**DOCUMENT**:
▬▬▬

|Water egress training is not just about escaping the aircraft, but about all aspects of surviving a water emergency. Familiarizing one’s self with treading water while wearing a helmet, flight suit and boots is an essential part of any training scenario.|
The first time I ever flew over a large body of water as pilot-in-command was in a single-engine Robinson R22. I had a whopping 120 hours in my logbook, and my buddy Steve Grimes, who was also a pilot, riding shotgun. Just by looking at the distance from shore to shore, I calculated that at its narrowest point along our route, an engine failure midway across the bay would have put us in the drink. And of course, it was right at that midway point where Steve sniffed the air and said, “Do you smell something burning?”
Yeah, that was just Steve being a wise guy, but it reminded me of how precarious the situation is when you’re flying over water in a machine that will act like a submarine shortly after hitting the surface.

▬▬▬

**BRIEF 1**:
In the water egress article, what aircraft was the writer flying the first time they crossed a large body of water as pilot-in-command?
**BRIEF 2**:
Carry the water egress article forward from its final sentence.

**Dataset excerpt**:
▬▬▬

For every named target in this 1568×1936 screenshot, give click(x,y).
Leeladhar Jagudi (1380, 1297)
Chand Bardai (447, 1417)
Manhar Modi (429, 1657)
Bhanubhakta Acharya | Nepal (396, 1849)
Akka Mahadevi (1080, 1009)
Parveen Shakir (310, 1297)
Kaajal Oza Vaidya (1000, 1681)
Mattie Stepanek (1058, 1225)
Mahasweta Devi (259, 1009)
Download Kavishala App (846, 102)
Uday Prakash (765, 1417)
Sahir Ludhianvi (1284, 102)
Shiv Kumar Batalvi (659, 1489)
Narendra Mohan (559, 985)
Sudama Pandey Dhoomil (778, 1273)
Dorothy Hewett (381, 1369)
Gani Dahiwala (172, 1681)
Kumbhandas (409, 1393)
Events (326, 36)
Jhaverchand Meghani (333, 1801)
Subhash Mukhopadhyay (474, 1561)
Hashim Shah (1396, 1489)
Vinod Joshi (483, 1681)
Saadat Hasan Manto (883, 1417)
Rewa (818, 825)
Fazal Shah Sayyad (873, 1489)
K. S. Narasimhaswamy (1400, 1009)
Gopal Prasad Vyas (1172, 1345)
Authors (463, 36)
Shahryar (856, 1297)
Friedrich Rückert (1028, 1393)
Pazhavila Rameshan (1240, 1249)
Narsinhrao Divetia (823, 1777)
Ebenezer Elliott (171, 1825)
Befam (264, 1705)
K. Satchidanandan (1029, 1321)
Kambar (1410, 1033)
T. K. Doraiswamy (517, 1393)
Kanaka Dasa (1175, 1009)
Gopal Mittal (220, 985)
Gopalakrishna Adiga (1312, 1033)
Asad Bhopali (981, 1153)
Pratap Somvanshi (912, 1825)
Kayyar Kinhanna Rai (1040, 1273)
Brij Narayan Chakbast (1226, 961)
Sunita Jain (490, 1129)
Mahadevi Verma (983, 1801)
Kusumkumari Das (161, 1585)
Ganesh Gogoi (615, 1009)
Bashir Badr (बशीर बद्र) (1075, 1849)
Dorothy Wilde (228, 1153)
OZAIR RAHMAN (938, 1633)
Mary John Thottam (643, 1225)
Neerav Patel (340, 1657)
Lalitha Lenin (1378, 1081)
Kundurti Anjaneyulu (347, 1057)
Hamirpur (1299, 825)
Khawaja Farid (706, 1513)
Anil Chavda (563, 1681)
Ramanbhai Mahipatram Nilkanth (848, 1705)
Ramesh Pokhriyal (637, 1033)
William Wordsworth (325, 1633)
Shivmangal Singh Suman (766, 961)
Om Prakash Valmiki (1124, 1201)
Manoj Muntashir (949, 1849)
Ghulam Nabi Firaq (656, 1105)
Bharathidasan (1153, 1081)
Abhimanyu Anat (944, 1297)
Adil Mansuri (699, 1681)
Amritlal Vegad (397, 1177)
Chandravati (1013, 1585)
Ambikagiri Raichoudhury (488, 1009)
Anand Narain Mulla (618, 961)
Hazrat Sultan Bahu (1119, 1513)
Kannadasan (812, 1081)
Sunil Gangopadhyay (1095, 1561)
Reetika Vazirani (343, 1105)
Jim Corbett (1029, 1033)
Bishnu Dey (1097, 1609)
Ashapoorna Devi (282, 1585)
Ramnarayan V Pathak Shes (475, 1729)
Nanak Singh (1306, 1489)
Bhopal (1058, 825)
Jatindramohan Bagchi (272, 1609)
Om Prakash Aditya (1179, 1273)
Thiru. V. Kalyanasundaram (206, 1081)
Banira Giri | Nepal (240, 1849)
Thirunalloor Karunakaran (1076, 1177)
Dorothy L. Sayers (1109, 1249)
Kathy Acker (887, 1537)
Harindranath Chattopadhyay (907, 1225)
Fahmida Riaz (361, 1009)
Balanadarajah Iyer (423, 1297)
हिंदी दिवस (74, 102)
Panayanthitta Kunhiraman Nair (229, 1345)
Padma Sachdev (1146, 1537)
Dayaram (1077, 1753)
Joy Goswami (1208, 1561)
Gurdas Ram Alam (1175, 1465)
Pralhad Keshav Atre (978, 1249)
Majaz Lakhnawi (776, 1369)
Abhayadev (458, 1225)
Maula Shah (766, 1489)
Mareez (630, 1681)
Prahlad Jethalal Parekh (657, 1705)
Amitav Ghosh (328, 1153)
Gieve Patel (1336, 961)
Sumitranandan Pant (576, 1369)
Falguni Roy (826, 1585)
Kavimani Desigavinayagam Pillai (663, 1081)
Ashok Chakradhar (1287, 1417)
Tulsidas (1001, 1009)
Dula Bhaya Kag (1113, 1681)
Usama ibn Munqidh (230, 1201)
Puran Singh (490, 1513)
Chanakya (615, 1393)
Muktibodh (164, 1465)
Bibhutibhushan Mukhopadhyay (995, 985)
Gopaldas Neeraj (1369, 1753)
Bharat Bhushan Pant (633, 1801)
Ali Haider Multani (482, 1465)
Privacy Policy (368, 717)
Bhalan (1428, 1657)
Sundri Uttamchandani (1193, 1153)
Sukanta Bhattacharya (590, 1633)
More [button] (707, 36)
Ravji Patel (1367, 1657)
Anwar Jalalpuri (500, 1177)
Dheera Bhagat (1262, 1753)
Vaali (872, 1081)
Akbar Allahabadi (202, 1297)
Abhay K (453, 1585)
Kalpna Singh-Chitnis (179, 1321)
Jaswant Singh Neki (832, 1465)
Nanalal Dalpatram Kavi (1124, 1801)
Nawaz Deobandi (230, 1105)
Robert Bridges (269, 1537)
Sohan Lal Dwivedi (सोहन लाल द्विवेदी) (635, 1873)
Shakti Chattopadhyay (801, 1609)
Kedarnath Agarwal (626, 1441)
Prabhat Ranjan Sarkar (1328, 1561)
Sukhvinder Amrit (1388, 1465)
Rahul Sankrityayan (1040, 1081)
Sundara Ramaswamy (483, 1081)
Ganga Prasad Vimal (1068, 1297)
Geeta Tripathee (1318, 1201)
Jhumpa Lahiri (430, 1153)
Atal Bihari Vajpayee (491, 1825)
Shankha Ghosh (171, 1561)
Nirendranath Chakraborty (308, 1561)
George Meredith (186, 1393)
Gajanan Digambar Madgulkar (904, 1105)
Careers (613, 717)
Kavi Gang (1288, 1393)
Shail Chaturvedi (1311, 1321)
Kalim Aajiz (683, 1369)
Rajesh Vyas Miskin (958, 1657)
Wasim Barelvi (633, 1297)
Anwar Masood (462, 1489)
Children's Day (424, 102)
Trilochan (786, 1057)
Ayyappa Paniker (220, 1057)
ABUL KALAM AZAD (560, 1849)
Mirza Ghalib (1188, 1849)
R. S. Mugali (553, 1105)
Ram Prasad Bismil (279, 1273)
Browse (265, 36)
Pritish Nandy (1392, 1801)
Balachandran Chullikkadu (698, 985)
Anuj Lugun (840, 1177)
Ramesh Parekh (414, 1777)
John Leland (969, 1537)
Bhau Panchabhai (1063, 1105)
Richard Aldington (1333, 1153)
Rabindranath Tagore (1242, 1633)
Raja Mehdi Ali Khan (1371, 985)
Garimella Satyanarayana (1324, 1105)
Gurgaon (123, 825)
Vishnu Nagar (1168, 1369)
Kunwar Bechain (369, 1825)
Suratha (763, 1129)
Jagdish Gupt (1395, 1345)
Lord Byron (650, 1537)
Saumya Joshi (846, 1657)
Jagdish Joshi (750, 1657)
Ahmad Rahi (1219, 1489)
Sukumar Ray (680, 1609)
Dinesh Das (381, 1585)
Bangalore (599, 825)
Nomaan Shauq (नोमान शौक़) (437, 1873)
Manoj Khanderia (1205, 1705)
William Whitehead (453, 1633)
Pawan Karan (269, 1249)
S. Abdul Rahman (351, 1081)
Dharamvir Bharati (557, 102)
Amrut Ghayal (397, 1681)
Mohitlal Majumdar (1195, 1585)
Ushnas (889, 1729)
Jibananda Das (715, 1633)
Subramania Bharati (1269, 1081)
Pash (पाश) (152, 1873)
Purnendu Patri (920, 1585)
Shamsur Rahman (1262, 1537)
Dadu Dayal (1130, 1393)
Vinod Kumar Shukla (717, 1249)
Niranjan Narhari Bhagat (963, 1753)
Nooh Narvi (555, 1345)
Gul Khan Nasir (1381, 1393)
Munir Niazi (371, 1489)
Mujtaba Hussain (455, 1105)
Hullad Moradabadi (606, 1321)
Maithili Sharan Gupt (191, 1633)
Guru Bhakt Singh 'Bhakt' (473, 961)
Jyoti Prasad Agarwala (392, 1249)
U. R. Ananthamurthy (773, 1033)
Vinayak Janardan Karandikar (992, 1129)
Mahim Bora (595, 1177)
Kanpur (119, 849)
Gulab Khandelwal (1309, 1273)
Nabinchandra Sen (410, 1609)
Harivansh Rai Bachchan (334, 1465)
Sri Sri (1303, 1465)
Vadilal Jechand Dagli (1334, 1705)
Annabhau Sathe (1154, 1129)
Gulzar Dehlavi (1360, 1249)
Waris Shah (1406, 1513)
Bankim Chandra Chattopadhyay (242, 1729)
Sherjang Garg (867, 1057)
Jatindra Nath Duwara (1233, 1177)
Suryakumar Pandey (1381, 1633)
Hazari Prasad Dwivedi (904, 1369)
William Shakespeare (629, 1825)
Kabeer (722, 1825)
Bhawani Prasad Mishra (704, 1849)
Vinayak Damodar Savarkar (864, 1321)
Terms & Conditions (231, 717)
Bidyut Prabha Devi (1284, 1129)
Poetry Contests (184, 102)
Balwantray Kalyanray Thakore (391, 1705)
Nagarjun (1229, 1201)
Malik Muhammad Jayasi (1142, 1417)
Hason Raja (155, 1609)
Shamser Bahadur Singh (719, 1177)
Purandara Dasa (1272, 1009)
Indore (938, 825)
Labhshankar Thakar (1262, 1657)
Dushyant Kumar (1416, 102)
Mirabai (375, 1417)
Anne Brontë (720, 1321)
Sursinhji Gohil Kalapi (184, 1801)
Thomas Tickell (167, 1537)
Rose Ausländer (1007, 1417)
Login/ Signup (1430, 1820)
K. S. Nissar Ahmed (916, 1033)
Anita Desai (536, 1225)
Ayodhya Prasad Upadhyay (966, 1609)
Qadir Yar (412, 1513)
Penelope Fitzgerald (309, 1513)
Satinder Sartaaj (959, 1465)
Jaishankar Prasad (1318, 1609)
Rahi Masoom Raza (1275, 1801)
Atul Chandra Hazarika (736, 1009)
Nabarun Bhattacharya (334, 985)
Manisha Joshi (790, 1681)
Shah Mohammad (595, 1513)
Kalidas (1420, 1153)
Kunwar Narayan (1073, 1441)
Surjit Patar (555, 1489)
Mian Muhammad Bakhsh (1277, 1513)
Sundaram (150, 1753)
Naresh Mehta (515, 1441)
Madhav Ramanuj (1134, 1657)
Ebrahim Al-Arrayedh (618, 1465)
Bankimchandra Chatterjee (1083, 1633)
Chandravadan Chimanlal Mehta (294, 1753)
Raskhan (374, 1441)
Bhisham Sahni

▬▬▬

**TASK RESULT 1**:
A single-engine Robinson R22.

**TASK RESULT 2**:
With the recent spate of storms that have caused rivers in North America to swell to record levels, many helicopter pilots—whether engaged in rescue efforts or not—have been finding themselves over large rivers and lakes with little or no training in how to deal with an emergency landing in water.
What can you expect once your aircraft contacts the water? Is water egress training necessary for escaping from a downed aircraft? What does water egress training consist of?
I put those questions and more to two experts who provide helicopter underwater egress training (HUET) to pilots around the globe.
Bill Thompson spent 20 years serving with the U.S. Coast Guard as an aviation survival technician and rescue swimmer. He later rose to the position of lead water survival and aircraft egress instructor at the Aircrew Training Division in Clearwater, Fla., the largest of all 28 USCG air stations. Thompson now heads up operations safety training at The Squadron, a Florida-based consulting firm that specializes in aviation operations.
Rotor & Wing: Why is HUET training so important, especially for helicopter crews?
Thompson: Once a helicopter ends up in the water—even in a controlled ditching—it will immediately roll upside down as it settles into the water. When it does, a massive torrent of water enters the fuselage through any and all openings, regardless of size. The occupants find themselves underwater, upside down, disoriented, and still strapped in their seats.
Rotor & Wing: What are some of the common mistakes made by untrained helicopter crewmembers in a water emergency?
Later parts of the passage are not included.